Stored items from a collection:
- - - - -
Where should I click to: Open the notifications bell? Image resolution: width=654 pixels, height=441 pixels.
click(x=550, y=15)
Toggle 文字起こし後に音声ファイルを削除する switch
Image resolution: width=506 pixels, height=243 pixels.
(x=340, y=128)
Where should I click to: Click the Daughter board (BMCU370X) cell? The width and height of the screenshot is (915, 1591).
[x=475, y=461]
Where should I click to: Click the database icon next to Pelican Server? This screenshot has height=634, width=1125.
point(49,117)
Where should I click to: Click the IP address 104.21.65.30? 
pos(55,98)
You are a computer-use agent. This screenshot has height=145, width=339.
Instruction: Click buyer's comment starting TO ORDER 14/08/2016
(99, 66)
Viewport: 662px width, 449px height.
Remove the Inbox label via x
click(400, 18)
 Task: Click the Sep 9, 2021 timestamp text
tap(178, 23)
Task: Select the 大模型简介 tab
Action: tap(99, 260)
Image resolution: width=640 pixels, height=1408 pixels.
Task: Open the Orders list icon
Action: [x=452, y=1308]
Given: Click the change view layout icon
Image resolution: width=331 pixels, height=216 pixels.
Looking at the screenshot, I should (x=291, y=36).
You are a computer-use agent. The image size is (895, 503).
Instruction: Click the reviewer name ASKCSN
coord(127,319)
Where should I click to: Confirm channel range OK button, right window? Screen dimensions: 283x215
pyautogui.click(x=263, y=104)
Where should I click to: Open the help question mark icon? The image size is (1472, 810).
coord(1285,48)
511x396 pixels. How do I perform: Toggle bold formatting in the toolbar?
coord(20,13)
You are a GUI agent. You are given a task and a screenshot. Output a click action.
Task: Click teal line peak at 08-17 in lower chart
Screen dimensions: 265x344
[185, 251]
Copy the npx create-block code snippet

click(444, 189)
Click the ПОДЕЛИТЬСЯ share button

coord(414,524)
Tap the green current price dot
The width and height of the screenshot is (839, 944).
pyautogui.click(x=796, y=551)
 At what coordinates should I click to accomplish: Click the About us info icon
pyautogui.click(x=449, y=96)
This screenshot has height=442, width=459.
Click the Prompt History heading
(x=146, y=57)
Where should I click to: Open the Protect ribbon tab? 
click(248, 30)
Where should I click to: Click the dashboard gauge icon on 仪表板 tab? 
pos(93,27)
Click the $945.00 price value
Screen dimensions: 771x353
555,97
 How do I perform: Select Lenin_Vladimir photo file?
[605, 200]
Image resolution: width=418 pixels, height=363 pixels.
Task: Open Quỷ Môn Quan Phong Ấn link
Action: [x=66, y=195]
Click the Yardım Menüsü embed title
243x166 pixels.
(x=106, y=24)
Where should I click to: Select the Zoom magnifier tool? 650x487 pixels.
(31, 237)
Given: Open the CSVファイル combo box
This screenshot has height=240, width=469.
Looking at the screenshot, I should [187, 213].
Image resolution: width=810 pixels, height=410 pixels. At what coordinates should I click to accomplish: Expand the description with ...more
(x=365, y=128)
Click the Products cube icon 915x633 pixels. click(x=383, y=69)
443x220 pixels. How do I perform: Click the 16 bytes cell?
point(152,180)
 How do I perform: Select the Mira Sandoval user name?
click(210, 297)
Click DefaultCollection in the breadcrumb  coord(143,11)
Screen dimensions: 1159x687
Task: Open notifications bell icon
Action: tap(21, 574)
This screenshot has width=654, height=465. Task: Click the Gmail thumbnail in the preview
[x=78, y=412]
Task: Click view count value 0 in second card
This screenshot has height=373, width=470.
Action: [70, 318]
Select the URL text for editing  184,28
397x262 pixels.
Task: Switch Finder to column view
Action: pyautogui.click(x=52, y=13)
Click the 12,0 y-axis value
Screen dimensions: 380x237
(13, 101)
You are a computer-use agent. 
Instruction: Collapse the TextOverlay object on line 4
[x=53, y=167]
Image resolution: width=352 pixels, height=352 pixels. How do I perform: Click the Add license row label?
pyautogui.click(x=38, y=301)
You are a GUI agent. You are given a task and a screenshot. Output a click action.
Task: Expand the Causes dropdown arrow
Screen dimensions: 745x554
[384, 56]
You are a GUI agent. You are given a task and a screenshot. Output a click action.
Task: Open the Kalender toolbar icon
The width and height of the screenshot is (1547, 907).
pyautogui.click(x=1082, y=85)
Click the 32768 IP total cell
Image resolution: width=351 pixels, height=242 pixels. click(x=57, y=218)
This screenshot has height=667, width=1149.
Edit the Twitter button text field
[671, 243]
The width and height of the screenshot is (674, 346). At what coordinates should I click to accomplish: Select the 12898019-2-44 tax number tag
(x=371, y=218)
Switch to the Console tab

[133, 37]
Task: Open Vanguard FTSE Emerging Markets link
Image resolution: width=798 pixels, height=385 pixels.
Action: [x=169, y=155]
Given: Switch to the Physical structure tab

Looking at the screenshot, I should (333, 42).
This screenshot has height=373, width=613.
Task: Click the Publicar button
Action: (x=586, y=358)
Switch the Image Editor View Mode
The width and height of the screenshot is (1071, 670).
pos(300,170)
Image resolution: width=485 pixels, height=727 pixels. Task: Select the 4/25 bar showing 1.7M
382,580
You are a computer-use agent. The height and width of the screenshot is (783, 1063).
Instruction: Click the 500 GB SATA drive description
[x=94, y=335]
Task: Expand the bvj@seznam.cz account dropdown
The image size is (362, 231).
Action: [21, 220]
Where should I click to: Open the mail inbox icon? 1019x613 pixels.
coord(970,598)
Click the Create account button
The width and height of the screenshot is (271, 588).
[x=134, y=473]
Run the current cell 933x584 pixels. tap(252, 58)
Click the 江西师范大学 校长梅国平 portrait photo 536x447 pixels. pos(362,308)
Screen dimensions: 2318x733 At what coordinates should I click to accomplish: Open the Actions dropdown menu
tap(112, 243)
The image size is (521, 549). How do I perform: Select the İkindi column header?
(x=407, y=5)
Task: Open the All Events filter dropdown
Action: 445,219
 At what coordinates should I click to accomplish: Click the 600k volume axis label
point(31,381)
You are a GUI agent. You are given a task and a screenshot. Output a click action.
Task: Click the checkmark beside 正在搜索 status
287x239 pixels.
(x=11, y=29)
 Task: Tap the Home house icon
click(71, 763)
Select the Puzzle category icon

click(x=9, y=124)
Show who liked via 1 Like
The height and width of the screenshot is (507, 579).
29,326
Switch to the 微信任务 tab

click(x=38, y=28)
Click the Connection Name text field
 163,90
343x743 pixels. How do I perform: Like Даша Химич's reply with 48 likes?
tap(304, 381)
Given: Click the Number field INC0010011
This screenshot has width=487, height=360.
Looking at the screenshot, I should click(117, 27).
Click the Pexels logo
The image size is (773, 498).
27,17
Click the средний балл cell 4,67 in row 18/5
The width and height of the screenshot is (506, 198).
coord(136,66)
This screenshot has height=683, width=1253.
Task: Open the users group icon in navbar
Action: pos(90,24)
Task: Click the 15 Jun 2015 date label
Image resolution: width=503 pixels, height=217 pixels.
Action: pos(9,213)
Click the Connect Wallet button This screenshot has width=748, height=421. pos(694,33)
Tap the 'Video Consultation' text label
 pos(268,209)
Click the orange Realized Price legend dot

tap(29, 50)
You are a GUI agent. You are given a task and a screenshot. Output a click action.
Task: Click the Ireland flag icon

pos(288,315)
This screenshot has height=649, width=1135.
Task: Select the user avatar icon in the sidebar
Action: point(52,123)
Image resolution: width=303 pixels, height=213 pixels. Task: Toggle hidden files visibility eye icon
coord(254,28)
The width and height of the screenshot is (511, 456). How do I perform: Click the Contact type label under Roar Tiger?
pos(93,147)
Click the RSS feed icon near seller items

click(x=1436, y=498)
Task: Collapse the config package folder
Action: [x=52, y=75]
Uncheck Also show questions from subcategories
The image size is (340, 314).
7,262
- - - - -
▸ **EXERCISE REQUIREMENTS**
Exactly as they stand above, write out all the entries again.

▸ **EXERCISE OUTPUT**
Where should I click to: Open the notifications bell? Image resolution: width=654 pixels, height=441 pixels.
click(x=550, y=15)
Toggle 文字起こし後に音声ファイルを削除する switch
Image resolution: width=506 pixels, height=243 pixels.
(x=340, y=128)
Where should I click to: Click the Daughter board (BMCU370X) cell? The width and height of the screenshot is (915, 1591).
[x=475, y=461]
Where should I click to: Click the database icon next to Pelican Server? This screenshot has height=634, width=1125.
point(49,117)
Where should I click to: Click the IP address 104.21.65.30? 
pos(55,98)
You are a computer-use agent. This screenshot has height=145, width=339.
Instruction: Click buyer's comment starting TO ORDER 14/08/2016
(99, 66)
Viewport: 662px width, 449px height.
Remove the Inbox label via x
click(400, 18)
 Task: Click the Sep 9, 2021 timestamp text
tap(178, 23)
Task: Select the 大模型简介 tab
Action: tap(99, 260)
Image resolution: width=640 pixels, height=1408 pixels.
Task: Open the Orders list icon
Action: [x=452, y=1308]
Given: Click the change view layout icon
Image resolution: width=331 pixels, height=216 pixels.
Looking at the screenshot, I should (x=291, y=36).
You are a computer-use agent. The image size is (895, 503).
Instruction: Click the reviewer name ASKCSN
coord(127,319)
Where should I click to: Confirm channel range OK button, right window? Screen dimensions: 283x215
pyautogui.click(x=263, y=104)
Where should I click to: Open the help question mark icon? The image size is (1472, 810).
coord(1285,48)
511x396 pixels. How do I perform: Toggle bold formatting in the toolbar?
coord(20,13)
You are a GUI agent. You are given a task and a screenshot. Output a click action.
Task: Click teal line peak at 08-17 in lower chart
Screen dimensions: 265x344
[185, 251]
Copy the npx create-block code snippet

click(444, 189)
Click the ПОДЕЛИТЬСЯ share button

coord(414,524)
Tap the green current price dot
The width and height of the screenshot is (839, 944).
pyautogui.click(x=796, y=551)
 At what coordinates should I click to accomplish: Click the About us info icon
pyautogui.click(x=449, y=96)
This screenshot has height=442, width=459.
Click the Prompt History heading
(x=146, y=57)
Where should I click to: Open the Protect ribbon tab? 
click(248, 30)
Where should I click to: Click the dashboard gauge icon on 仪表板 tab? 
pos(93,27)
Click the $945.00 price value
Screen dimensions: 771x353
555,97
 How do I perform: Select Lenin_Vladimir photo file?
[605, 200]
Image resolution: width=418 pixels, height=363 pixels.
Task: Open Quỷ Môn Quan Phong Ấn link
Action: [x=66, y=195]
Click the Yardım Menüsü embed title
243x166 pixels.
(x=106, y=24)
Where should I click to: Select the Zoom magnifier tool? 650x487 pixels.
(31, 237)
Given: Open the CSVファイル combo box
This screenshot has height=240, width=469.
Looking at the screenshot, I should [187, 213].
Image resolution: width=810 pixels, height=410 pixels. At what coordinates should I click to accomplish: Expand the description with ...more
(x=365, y=128)
Click the Products cube icon 915x633 pixels. click(x=383, y=69)
443x220 pixels. How do I perform: Click the 16 bytes cell?
point(152,180)
 How do I perform: Select the Mira Sandoval user name?
click(210, 297)
Click DefaultCollection in the breadcrumb  coord(143,11)
Screen dimensions: 1159x687
Task: Open notifications bell icon
Action: tap(21, 574)
This screenshot has width=654, height=465. Task: Click the Gmail thumbnail in the preview
[x=78, y=412]
Task: Click view count value 0 in second card
This screenshot has height=373, width=470.
Action: [70, 318]
Select the URL text for editing  184,28
397x262 pixels.
Task: Switch Finder to column view
Action: pyautogui.click(x=52, y=13)
Click the 12,0 y-axis value
Screen dimensions: 380x237
(13, 101)
You are a computer-use agent. 
Instruction: Collapse the TextOverlay object on line 4
[x=53, y=167]
Image resolution: width=352 pixels, height=352 pixels. How do I perform: Click the Add license row label?
pyautogui.click(x=38, y=301)
You are a GUI agent. You are given a task and a screenshot. Output a click action.
Task: Expand the Causes dropdown arrow
Screen dimensions: 745x554
[384, 56]
You are a GUI agent. You are given a task and a screenshot. Output a click action.
Task: Open the Kalender toolbar icon
The width and height of the screenshot is (1547, 907).
pyautogui.click(x=1082, y=85)
Click the 32768 IP total cell
Image resolution: width=351 pixels, height=242 pixels. click(x=57, y=218)
This screenshot has height=667, width=1149.
Edit the Twitter button text field
[671, 243]
The width and height of the screenshot is (674, 346). At what coordinates should I click to accomplish: Select the 12898019-2-44 tax number tag
(x=371, y=218)
Switch to the Console tab

[133, 37]
Task: Open Vanguard FTSE Emerging Markets link
Image resolution: width=798 pixels, height=385 pixels.
Action: [x=169, y=155]
Given: Switch to the Physical structure tab

Looking at the screenshot, I should (333, 42).
This screenshot has height=373, width=613.
Task: Click the Publicar button
Action: (x=586, y=358)
Switch the Image Editor View Mode
The width and height of the screenshot is (1071, 670).
pos(300,170)
Image resolution: width=485 pixels, height=727 pixels. Task: Select the 4/25 bar showing 1.7M
382,580
You are a computer-use agent. The height and width of the screenshot is (783, 1063).
Instruction: Click the 500 GB SATA drive description
[x=94, y=335]
Task: Expand the bvj@seznam.cz account dropdown
The image size is (362, 231).
Action: [21, 220]
Where should I click to: Open the mail inbox icon? 1019x613 pixels.
coord(970,598)
Click the Create account button
The width and height of the screenshot is (271, 588).
[x=134, y=473]
Run the current cell 933x584 pixels. tap(252, 58)
Click the 江西师范大学 校长梅国平 portrait photo 536x447 pixels. pos(362,308)
Screen dimensions: 2318x733 At what coordinates should I click to accomplish: Open the Actions dropdown menu
tap(112, 243)
The image size is (521, 549). How do I perform: Select the İkindi column header?
(x=407, y=5)
Task: Open the All Events filter dropdown
Action: 445,219
 At what coordinates should I click to accomplish: Click the 600k volume axis label
point(31,381)
You are a GUI agent. You are given a task and a screenshot. Output a click action.
Task: Click the checkmark beside 正在搜索 status
287x239 pixels.
(x=11, y=29)
 Task: Tap the Home house icon
click(71, 763)
Select the Puzzle category icon

click(x=9, y=124)
Show who liked via 1 Like
The height and width of the screenshot is (507, 579).
29,326
Switch to the 微信任务 tab

click(x=38, y=28)
Click the Connection Name text field
 163,90
343x743 pixels. How do I perform: Like Даша Химич's reply with 48 likes?
tap(304, 381)
Given: Click the Number field INC0010011
This screenshot has width=487, height=360.
Looking at the screenshot, I should click(117, 27).
Click the Pexels logo
The image size is (773, 498).
27,17
Click the средний балл cell 4,67 in row 18/5
The width and height of the screenshot is (506, 198).
coord(136,66)
This screenshot has height=683, width=1253.
Task: Open the users group icon in navbar
Action: pos(90,24)
Task: Click the 15 Jun 2015 date label
Image resolution: width=503 pixels, height=217 pixels.
Action: pos(9,213)
Click the Connect Wallet button This screenshot has width=748, height=421. pos(694,33)
Tap the 'Video Consultation' text label
 pos(268,209)
Click the orange Realized Price legend dot

tap(29, 50)
You are a GUI agent. You are given a task and a screenshot. Output a click action.
Task: Click the Ireland flag icon

pos(288,315)
This screenshot has height=649, width=1135.
Task: Select the user avatar icon in the sidebar
Action: point(52,123)
Image resolution: width=303 pixels, height=213 pixels. Task: Toggle hidden files visibility eye icon
coord(254,28)
The width and height of the screenshot is (511, 456). How do I perform: Click the Contact type label under Roar Tiger?
pos(93,147)
Click the RSS feed icon near seller items

click(x=1436, y=498)
Task: Collapse the config package folder
Action: [x=52, y=75]
Uncheck Also show questions from subcategories
The image size is (340, 314).
7,262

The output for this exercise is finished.